The documents listed operational details of specific attacks on computers, including internet protocol (IP) addresses, dates of attacks and whether a computer was still being monitored remotely.
The Sunday Morning Post can now reveal Snowden's claims that the NSA is:
Extensive hacking of major telecommunication companies in China to access text messages
Sustained attacks on network backbones at Tsinghua University, China’s premier seat of learning
- Hacking of computers at the Hong Kong headquarters of Pacnet, which owns one of the most extensive fibre optic submarine cable networks in the region
Pacnet, which recently signed major deals with the mainland's top mobile phone companies, owns more than 46,000 kilometres of fibre-optic cables. The cables connect its regional data centres across the Asia-Pacific region, including Hong Kong, the mainland, Japan, South Korea, Singapore and Taiwan. It also has offices in the US.

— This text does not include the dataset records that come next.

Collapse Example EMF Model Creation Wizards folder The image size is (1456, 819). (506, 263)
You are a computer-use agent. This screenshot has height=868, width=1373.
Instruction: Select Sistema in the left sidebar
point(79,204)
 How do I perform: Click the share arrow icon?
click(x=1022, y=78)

Snowden claims that data from Chinese mobile phone companies has been compromised, with millions of private text messages mined by the NSA.

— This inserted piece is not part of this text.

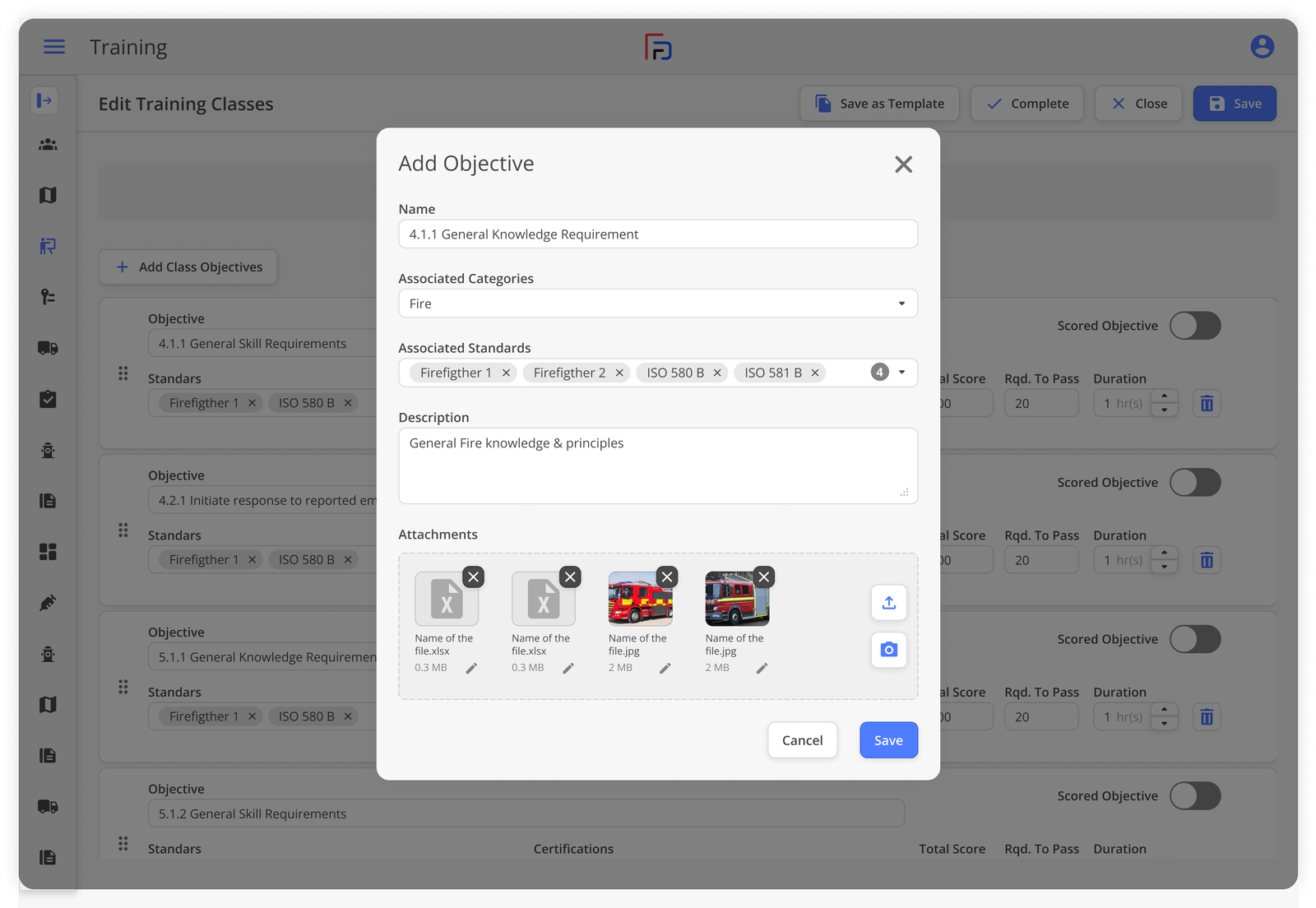The height and width of the screenshot is (908, 1316).
Task: Click the file upload icon in Attachments
Action: point(888,603)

Cybersecurity experts on the mainland have long feared mobile phone companies had fallen victim to back-door attacks because they were forced to go overseas to buy core technology for their networks. In recent years, those security concerns became more vocal and as a result domestic network equipment suppliers such as Huawai, Datang and ZTE started to close the technology gap, enabling the phone companies to reduce their reliance on foreign suppliers.
As for the attacks at Tsinghua University, the leaked information points to the NSA hacking into the institute's servers as recently as January.

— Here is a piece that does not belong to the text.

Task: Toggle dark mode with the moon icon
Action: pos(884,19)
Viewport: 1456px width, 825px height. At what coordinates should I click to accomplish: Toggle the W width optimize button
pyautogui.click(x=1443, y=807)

Tsinghua is widely regarded as China's top education and research institute and carries out extensive work on next-generation web technologies.
It is home to one of the mainland's six major network backbones, the China Education and Research Network.
China's reaction to the new revelations will play a large part in the final outcome of the Snowden episode but so far Beijing is playing its cards close to its chest.
Mainland experts said last night they believed Beijing would neither go out of its way to help the US government or give protection to Snowden.
"In the bigger scale of things, Sino-US relations outweigh any information Snowden may have. It is also impractical for China to hope Snowden will co-operate with us. If he wanted to do that, he'd have flown to Beijing," said an expert in Shanghai who requested anonymity.
"On the other hand, the Chinese government will not do anything over-and-above to help the US speed up the extradition process. It will let Hong Kong handle the case according to the protocols and laws," the expert said.
Shi Yinhong, an international relations professor at Renmin University, said eventually the best solution for Beijing is to let Snowden leave Hong Kong. "It doesn't matter where he goes, as long as he is not in Hong Kong."
Shi said Beijing would react strongly if Washington tried to strong-arm Hong Kong into cooperating. He said China would insist that everything must be done according to the city's laws.